Events

Review: Till the Stars Come Down

Christiana Rose on electric performance that leaves you reeling and thoughtful

Cast of Til The Stars Come Down at Theatre Royal Haymarket between the curtains
(Credit – Christiana Rose)

From its first breath to its final, gut-punching moment, Till the Stars Come Down is an electric theatre performance which leaves you reeling and thoughtful.

Playwright Beth Steel and director Bijan Sheibani deliver a production that feels both timeless and startlingly relevant, capturing the fragile fault lines which run through families, communities, and the stories we tell ourselves to keep going.

Set against the backdrop of a wedding which threatens to unravel at the seams, the play crackles with raw, uneasy humour and moments of devastating honesty. The dialogue is so natural you could be eavesdropping on a real family teetering on the edge of chaos.

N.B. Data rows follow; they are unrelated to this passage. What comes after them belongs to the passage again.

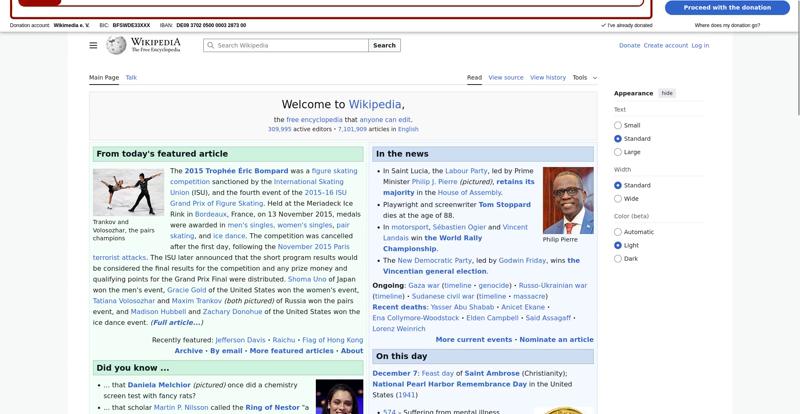
Task: Open the Create account link
Action: click(665, 45)
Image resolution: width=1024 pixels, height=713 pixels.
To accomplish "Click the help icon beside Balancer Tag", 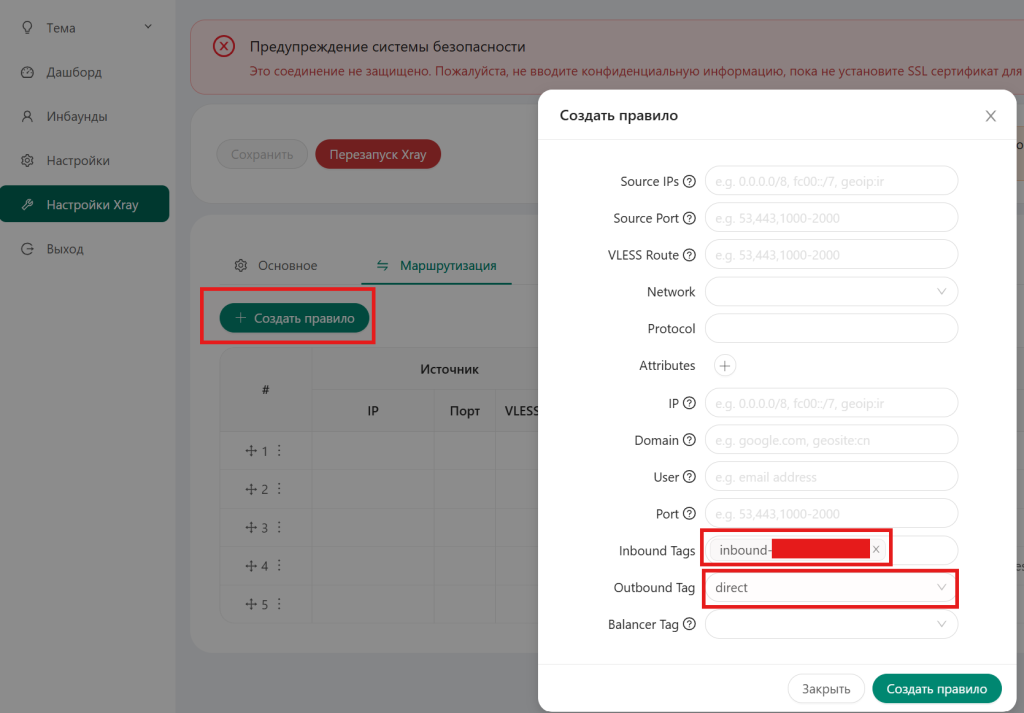I will click(689, 625).
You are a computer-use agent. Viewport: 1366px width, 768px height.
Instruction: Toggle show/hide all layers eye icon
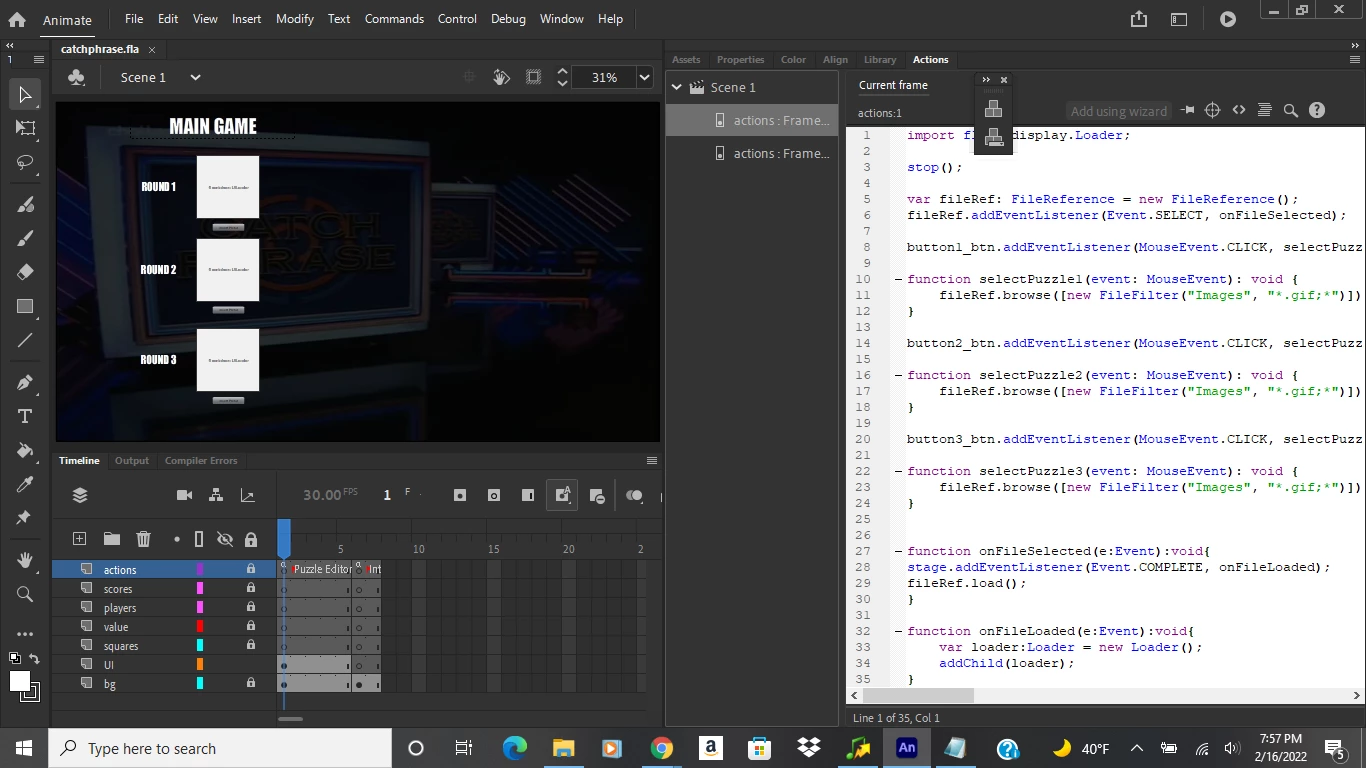(225, 539)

The cast is uniformly exceptional, each performer digging deep to find both tenderness and sharp edges in their characters. Particularly compelling was Dorothy Atkinson as Aunty Carol, whose vibrant and earthy take as the meddling matriarch was both tangible, hilarious and memorable.

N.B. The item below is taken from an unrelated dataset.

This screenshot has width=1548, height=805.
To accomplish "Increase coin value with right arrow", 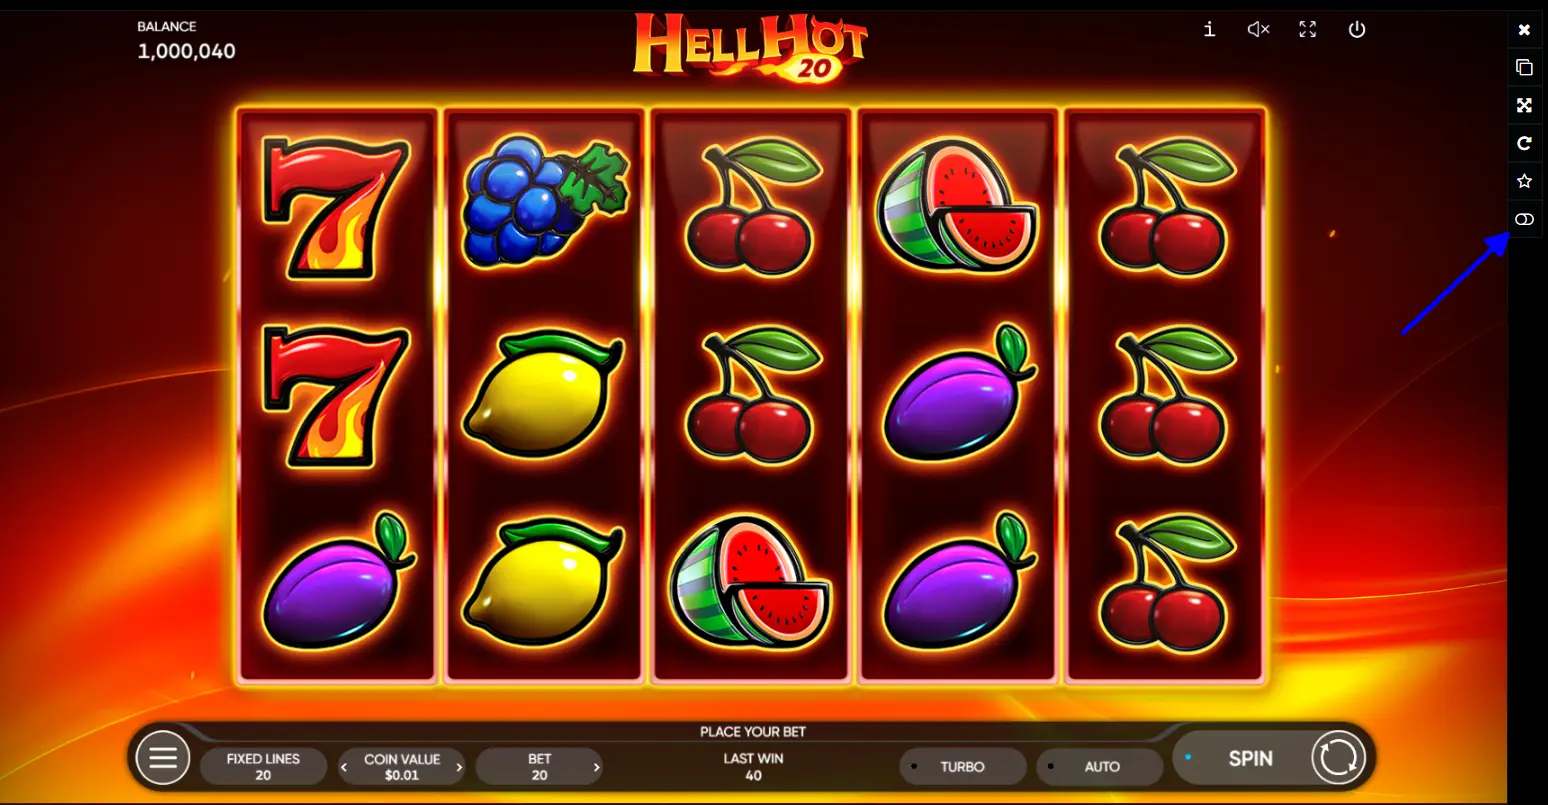I will click(x=459, y=768).
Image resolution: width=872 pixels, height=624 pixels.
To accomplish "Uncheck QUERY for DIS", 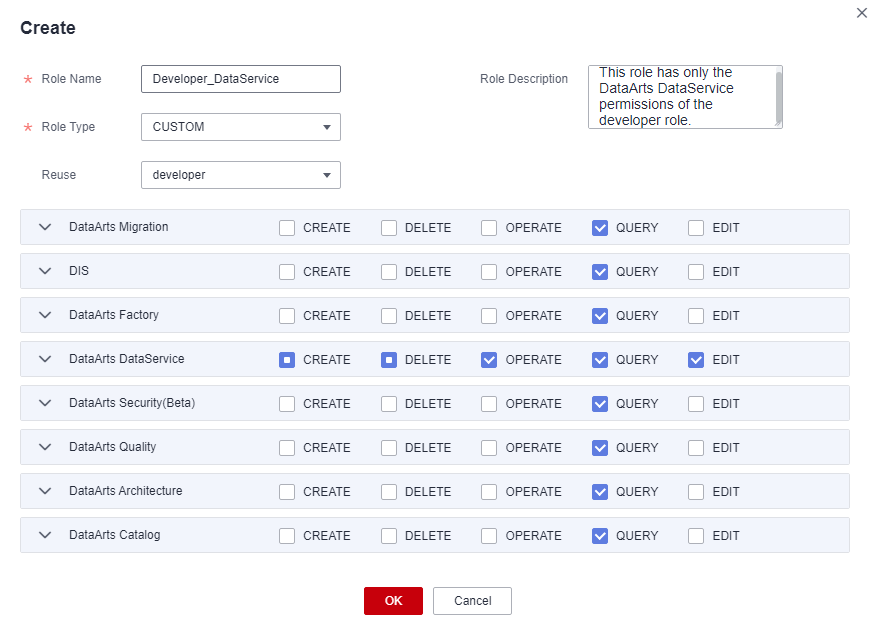I will [x=600, y=272].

The role of Sylvia by Sinéad Matthews, insightfully developed from accommodating to unflinchingly exhausted resignation. Sylvia’s predicament means navigating through unsettling familial conflict, reflect on the unenviable task of appeasing her family, the grief of the loss of her mother and the need to move on with her new husband. Julian Kostov plays the incredibly welcoming and likeable Marek, a hardworking, accomplished and successful man, understandably critical of Sylvia’s vastly prejudiced and xenophobic family who oppose his Polish roots. 

Visually, the production is striking in its use of a surrounding audience on all sides of the stage beyond the regular proscenium arch, somewhat uncomfortably bringing the audience in as wedding guests. The rotating stage offers additional sightlines and feels intimate yet expansive, giving the cast room to breathe and collide in equal measure.

The set is created with a surprisingly clever twist bringing the weather into a world that feels lived-in; a family kitchen, a dance floor and outdoor dining space, all waiting to erupt as the tension grows. 

A particular highlight was a human movement demonstration of how the planets rotate and align, bringing both wonder and impending dread of the unraveling, with Lucy Black as Hazel compellingly drawing us into her orbit.

What truly elevates Till the Stars Come Down is its unflinching commitment to truth. It’s a play about uncomfortable love, about the kind of love which bruises, binds,  disappoints. The type of love which is taboo and unattainable. As the action explodes, their world order irrevocably shifts to never be the same again. 

Till the Stars Come Down is a theatrical masterpiece.  Raw, unapologetic theatre, which leads with stark truth which exposes the shortcomings of mankind. 

5 stars

Till the Stars Come Down runs at The Theatre Roysl Haymarket until 27 September 2025.